> Excerpted passage:

* * * * *

In an oral argument to be heard by the U.S. Court of Appeals
for the District of Columbia Circuit on May 17, EPIC, the
American Civil Liberties Union (ACLU) and the Electronic
Frontier Foundation (EFF) will argue that the rules --
contained in a Federal Communications Commission (FCC)
decision issued last August -- could result in a significant
increase in government interception of digital
communications. Also arguing against the proposed
technical standards will be another group of challengers,
comprised of telecommunications industry trade associations
and the Center for Democracy and Technology.

The court challenge involves the Communications Assistance
for Law Enforcement Act (CALEA), a controversial law
enacted by Congress in 1994, which requires the
telecommunications industry to design its systems in
compliance with FBI technical requirements to facilitate
electronic surveillance. In negotiations over the last few
years, the FBI and industry representatives were unable to
agree upon those standards, resulting in last year's FCC
ruling. EPIC, ACLU and EFF participated as parties in the
FCC proceeding and argued that the privacy rights of
Americans must be protected.

* * * * *

> Supplied material:
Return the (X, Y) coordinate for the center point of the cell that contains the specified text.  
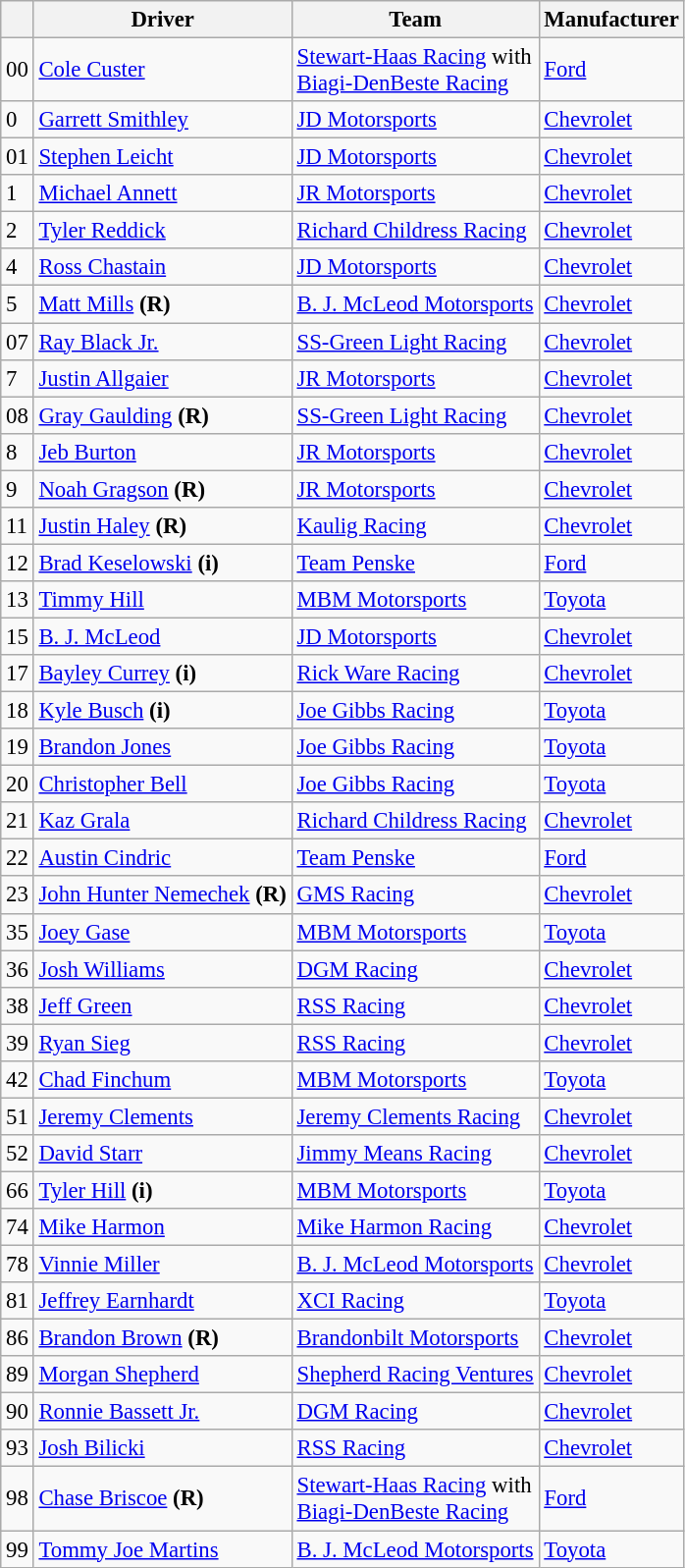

* * * * *

> Challenges:
(a) Answer these questions about the CALEA passage, one per line:
(i) Which court will hear the oral argument?
(ii) In what year did Congress enact CALEA?
(iii) Under CALEA, whose technical requirements must the telecommunications industry comply with?
(b) In the CALEA passage, copy everything from "In an oral argument" down to "Democracy and Technology.", substituting "substantial" for "significant".

> Expected outputs:
(a)
(i) The U.S. Court of Appeals for the District of Columbia Circuit
(ii) 1994
(iii) The FBI's

(b)
In an oral argument to be heard by the U.S. Court of Appeals
for the District of Columbia Circuit on May 17, EPIC, the
American Civil Liberties Union (ACLU) and the Electronic
Frontier Foundation (EFF) will argue that the rules --
contained in a Federal Communications Commission (FCC)
decision issued last August -- could result in a substantial
increase in government interception of digital
communications. Also arguing against the proposed
technical standards will be another group of challengers,
comprised of telecommunications industry trade associations
and the Center for Democracy and Technology.